Your task
Only one number is wanted here: how many lines of the data hold "icon".

───── Exercise input ─────

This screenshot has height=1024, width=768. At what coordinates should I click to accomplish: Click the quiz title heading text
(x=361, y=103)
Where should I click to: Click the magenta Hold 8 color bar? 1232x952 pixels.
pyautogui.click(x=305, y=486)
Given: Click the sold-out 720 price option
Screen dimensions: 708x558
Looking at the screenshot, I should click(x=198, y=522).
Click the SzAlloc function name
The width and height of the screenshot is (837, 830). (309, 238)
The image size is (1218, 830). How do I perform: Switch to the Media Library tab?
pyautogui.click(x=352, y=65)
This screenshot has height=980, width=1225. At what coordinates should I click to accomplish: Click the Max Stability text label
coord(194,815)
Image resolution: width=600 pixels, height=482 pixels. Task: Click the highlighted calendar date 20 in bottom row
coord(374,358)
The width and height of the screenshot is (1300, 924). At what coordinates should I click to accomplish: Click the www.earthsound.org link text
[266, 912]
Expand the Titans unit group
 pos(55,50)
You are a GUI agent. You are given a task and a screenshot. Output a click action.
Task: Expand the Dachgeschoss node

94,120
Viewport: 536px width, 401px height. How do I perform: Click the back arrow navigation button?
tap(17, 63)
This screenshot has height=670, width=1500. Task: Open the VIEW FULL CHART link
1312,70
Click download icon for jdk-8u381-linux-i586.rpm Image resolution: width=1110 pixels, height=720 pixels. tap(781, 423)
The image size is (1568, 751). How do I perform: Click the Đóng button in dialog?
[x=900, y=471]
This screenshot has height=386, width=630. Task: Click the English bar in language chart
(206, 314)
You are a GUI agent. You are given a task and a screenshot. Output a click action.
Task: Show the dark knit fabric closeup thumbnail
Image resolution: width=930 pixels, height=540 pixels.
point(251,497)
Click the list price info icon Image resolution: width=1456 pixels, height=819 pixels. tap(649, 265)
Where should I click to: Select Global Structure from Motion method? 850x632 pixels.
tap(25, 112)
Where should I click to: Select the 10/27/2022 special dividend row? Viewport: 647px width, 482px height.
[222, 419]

─────

Task output
2